As far as I'm concerned the EU is the best thing for peace that has ever happened in Europe.

I simply do not understand those in my own country who oppose. We all have complaints about any system we are in, but there has been no general war in Europe since 1945, and the EU provides by far the best framework for dealing with the remaining ethnic/ethno-religious problems.

I do not deny that NATO (AND the Warsaw Pact) had a role in stabilising Europe), but in truth the major conflicts in the past 400 years had all been initiated by France, the biggest German state (based in either Vienna or Berlin) and Spain (which is no longer a threat).

The European Steel and Coal Community led to the EEC to the EC and now to the EU. It has stabilised all of west and west-central Europe, and shows signs of doing so in east-central Europe.

Meanwhile, the EU's support for regionalism within countries is part of what helped calm Ireland down, stopped Catalunya getting violent, and keeps the Basque country OK.

As long as the EU prevails, there will be no irredentist wars over Trieste, the Tyrol, German speaking Belgium, etc. etc.

If the EU had already been able to incorporate Yugoslavia I doubt those criminal idiots Milosevic and Tudjman would have been able to wreak the destruction they did.

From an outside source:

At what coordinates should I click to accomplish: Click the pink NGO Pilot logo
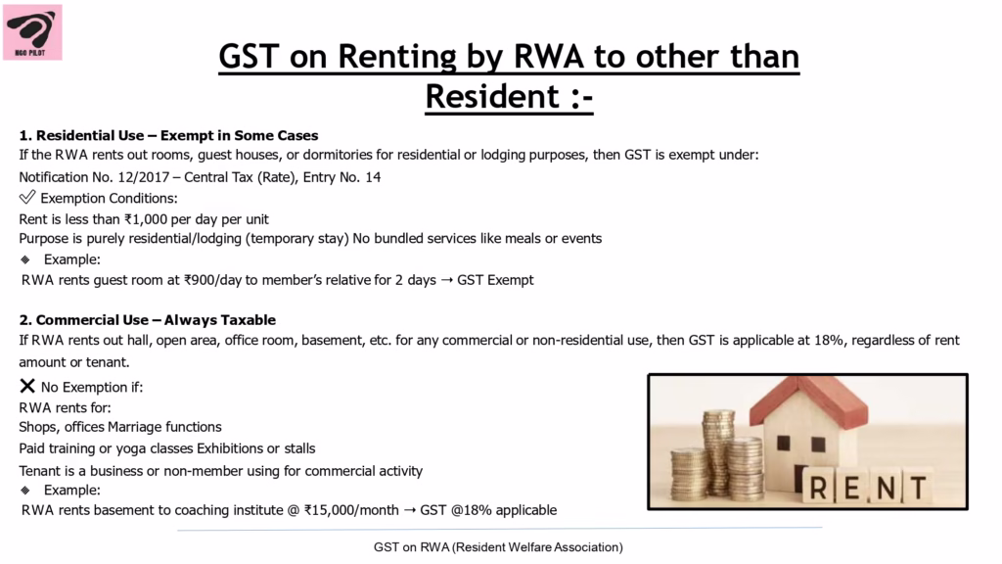(x=32, y=32)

UPDATE: The Czech president has now signed the Lisbon Treaty. Hooray.

1 comment:

Travis said...

When I was a student at UNF, we had an economics professor from the University of Warsaw come in and explain the EU, its history and how it evolved. Originally, it was a plan for one currency and over time the idea of the EU started to get more and more authority. I think that many in the British public are worried about the EU overriding the soveriegnty of the UK.

One of the major questions I had about the EU and the Euro was how the value of the currency were to remain stable with it being the currency of so many countries. Hypothetically speaking, what if Italy were to have a reckless economic policy that were to cause problems with the value of the Euro. The other nations who use that currency would be affected by the actions of Italy. Maybe the Brits feel that by keeping the pound they would not be as adversely affected if such a thing were to happen.